The news out of Texas is depressingly familiar.
The Lone Star State is in the process of reviewing public school social studies textbooks. Texas, as you might have noticed, is a large state. It has no shortage of first-class public and private universities. These institutions are full of scholars who have expertise in areas like history, civics, economics and so on.
Thus, it would seem that there would be absolutely no difficulty in finding qualified individuals in Texas to review these books. And there’s not. Many of these professors are eager to help and have volunteered their time.
Yet, a recent analysis by the Texas Freedom Network (TFN) shows that out of more than 140 individuals appointed to the review panels, just three are current faculty members at Texas institutions of higher education.
Worse yet, TFN learned that more than a dozen academics at Texas universities applied to be on the panels but were rejected. Among them are the chair of the History Department at Southern Methodist University and several faculty members at the University of Texas.
So if these men and women aren’t getting slots on the panels, who is? TFN points out that “political activists and individuals without social studies degrees or teaching experience got places on the panels.”
One man who won a coveted slot is Mark Keough. Keough is not a professor. He’s currently seeking a seat in the Texas House of Representatives as a Republican. Keough, TFN notes, is a pastor who has degrees in theology – but he’s not a teacher and has no experience in social studies.
In fact, he seems woefully uniformed about some aspects of American history. TFN reports that Keough told the Montgomery County Tea Party that he does not “believe that there is a separation of church and state in the Constitution.”
“It is amazing that missing from these panels are many faculty members from our best universities who were willing to serve,” TFN President Kathy Miller said in a press statement. “Yet someone like Mr. Keough, who denies the existence of one of our country’s most important principles, is granted a platform he could use to play politics with the education of millions of Texas schoolchildren.”

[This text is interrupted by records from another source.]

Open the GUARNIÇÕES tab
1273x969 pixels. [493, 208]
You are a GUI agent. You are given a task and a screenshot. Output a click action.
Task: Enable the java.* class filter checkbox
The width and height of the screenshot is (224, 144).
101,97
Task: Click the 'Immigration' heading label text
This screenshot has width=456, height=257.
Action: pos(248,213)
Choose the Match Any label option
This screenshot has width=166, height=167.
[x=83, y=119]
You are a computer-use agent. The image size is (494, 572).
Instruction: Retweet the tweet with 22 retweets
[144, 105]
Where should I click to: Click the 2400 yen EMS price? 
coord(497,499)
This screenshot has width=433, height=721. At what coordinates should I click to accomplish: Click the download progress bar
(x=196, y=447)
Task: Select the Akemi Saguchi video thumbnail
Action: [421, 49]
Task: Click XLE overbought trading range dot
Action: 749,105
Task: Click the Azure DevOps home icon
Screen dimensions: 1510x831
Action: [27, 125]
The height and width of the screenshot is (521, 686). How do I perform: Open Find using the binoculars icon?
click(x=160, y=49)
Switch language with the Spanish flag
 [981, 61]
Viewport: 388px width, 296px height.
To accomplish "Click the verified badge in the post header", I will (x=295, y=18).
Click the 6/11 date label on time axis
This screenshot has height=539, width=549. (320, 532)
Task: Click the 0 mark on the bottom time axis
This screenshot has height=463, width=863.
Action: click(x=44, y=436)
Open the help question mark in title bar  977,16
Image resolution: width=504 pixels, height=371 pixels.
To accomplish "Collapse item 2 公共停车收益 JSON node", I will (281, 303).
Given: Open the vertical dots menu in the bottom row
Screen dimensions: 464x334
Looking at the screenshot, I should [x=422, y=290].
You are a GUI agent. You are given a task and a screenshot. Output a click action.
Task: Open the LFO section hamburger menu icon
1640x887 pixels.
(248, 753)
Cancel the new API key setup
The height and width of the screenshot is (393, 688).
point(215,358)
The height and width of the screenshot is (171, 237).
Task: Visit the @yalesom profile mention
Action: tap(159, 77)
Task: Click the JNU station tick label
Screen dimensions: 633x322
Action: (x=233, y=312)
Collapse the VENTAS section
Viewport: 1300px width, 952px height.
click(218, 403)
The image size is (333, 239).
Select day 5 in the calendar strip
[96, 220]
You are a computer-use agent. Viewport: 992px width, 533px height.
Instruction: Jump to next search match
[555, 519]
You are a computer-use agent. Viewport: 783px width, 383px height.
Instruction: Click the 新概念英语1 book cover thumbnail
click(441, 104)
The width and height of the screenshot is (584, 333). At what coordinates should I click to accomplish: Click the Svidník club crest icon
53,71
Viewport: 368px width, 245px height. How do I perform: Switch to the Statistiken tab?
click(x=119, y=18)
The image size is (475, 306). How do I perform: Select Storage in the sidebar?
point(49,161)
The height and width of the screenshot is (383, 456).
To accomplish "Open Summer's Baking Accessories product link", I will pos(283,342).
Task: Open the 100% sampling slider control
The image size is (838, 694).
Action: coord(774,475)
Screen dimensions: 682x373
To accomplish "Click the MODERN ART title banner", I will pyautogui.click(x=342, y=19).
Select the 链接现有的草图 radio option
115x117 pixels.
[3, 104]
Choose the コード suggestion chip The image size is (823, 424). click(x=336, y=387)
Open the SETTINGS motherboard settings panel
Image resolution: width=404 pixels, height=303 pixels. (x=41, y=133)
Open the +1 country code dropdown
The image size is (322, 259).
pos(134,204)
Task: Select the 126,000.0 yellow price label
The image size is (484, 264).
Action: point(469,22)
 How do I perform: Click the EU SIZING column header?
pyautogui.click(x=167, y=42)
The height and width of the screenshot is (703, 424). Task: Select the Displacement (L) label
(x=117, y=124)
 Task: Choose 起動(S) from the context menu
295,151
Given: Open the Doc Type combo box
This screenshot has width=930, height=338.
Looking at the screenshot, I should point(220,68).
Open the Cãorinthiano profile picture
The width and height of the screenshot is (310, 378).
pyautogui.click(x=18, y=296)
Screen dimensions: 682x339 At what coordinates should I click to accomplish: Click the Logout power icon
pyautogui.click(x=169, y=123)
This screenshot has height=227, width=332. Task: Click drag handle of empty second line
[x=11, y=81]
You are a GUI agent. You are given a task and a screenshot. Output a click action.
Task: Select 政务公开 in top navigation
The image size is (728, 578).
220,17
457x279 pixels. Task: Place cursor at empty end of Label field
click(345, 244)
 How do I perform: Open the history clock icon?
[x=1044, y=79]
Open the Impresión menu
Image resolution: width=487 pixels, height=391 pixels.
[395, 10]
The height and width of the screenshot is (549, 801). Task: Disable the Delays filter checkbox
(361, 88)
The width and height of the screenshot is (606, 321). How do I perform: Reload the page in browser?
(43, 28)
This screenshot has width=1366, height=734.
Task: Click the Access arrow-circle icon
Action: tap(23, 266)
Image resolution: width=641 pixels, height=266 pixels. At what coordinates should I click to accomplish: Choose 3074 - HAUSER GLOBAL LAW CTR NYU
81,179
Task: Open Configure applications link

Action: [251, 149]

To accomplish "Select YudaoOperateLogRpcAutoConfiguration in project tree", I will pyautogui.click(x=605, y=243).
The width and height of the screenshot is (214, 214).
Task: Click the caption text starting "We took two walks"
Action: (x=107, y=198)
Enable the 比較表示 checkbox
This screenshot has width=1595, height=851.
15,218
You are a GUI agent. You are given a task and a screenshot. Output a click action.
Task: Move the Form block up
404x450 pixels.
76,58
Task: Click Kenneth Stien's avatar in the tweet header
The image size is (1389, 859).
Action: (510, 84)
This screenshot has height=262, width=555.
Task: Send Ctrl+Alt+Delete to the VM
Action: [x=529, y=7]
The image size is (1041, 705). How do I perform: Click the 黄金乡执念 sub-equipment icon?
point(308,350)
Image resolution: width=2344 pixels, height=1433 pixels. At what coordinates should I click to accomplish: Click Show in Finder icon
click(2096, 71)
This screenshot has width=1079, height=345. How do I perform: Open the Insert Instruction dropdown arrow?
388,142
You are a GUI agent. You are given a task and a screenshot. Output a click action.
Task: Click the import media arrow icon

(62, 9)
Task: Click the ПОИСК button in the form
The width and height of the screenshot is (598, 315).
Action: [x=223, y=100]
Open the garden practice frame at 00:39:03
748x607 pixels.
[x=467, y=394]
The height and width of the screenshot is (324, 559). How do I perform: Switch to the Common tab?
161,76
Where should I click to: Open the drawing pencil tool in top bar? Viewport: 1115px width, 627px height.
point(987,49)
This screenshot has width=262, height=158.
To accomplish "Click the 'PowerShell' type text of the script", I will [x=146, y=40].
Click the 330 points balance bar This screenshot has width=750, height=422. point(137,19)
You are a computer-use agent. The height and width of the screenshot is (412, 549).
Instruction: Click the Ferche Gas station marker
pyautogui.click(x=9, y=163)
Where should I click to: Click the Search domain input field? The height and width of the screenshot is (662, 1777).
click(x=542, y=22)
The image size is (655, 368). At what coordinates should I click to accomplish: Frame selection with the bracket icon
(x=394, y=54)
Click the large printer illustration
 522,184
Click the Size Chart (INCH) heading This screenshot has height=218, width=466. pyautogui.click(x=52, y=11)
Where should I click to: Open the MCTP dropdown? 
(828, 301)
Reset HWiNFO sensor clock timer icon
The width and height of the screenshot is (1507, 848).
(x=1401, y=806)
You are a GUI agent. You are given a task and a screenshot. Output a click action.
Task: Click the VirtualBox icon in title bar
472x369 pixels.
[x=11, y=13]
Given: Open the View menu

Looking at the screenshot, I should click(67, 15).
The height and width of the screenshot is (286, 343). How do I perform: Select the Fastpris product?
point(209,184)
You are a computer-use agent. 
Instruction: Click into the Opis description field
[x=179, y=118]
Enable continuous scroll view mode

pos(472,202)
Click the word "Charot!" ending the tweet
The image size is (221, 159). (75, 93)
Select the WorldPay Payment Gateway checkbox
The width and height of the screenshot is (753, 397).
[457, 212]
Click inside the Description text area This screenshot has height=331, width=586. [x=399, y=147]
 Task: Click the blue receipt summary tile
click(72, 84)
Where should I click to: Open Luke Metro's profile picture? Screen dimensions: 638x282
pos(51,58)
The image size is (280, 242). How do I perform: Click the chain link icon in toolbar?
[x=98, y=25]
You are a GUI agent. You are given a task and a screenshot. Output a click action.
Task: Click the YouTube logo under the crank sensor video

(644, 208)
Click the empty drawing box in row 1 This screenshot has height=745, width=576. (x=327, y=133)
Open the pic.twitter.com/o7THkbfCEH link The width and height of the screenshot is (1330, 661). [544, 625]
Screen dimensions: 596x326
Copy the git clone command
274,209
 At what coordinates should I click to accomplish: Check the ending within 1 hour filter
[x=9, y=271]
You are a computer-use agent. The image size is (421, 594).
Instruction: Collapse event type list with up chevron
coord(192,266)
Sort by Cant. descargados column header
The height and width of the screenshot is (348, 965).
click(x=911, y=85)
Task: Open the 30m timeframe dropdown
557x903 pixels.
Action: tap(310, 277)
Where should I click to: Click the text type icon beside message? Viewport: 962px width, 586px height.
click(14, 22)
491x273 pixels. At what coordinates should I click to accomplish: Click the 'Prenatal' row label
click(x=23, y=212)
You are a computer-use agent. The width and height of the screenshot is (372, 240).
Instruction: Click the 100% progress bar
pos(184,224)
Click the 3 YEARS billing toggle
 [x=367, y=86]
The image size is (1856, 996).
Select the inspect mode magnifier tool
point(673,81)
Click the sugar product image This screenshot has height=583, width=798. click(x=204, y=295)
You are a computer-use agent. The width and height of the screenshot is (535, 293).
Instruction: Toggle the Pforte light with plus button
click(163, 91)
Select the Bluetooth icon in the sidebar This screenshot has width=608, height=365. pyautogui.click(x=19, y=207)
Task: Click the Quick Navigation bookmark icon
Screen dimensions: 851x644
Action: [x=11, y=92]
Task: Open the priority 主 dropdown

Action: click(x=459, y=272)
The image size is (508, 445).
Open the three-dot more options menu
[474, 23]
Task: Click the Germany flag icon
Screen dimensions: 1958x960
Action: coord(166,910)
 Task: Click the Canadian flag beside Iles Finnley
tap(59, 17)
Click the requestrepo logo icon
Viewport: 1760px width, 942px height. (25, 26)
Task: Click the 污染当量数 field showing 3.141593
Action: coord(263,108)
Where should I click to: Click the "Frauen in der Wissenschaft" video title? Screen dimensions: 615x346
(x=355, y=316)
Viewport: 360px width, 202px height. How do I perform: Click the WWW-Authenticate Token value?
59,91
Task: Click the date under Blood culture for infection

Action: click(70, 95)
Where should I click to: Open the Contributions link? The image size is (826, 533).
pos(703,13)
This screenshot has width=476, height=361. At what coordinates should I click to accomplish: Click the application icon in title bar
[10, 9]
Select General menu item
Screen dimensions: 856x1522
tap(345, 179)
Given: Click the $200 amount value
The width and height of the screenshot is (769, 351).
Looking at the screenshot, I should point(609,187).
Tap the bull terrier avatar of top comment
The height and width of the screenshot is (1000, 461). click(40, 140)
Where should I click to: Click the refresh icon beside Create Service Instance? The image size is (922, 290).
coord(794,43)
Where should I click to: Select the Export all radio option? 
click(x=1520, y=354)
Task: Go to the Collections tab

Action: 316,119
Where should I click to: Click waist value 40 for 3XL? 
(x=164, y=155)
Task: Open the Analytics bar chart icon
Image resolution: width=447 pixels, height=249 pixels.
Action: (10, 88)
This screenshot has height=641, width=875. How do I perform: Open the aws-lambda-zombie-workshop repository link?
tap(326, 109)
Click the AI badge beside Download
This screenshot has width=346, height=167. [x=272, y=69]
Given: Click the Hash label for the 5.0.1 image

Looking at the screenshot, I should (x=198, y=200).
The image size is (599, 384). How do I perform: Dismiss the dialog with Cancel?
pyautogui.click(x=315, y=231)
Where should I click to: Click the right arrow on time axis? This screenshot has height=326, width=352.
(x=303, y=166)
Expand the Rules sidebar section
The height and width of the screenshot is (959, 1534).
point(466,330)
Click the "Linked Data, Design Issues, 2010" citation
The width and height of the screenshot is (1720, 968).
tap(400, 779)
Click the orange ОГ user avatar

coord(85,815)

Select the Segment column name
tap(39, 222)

Texas’ State Board of Education will vote on adopting the new books in November. For years, the Board has been caught up in “culture war” battles. Last year, creationists on the Board pushed for books “to strike the final blow to the teaching of evolution.”
The attempt to undermine the teaching of evolution in Texas public schools was aided and abetted by textbook reviewers who simply weren’t qualified to weigh in on real science.
After that embarrassing debacle, Board members approved a procedural change designed to get more actual public school teachers front and center on the review panels. That was an important alteration, but it may not have gone far enough. There are more teachers on the panels this year, but these bodies continued to be littered with partisan activists whose top priority is sectarian indoctrination, not sound education.
Getting these people off the panels is the change Texas truly needs.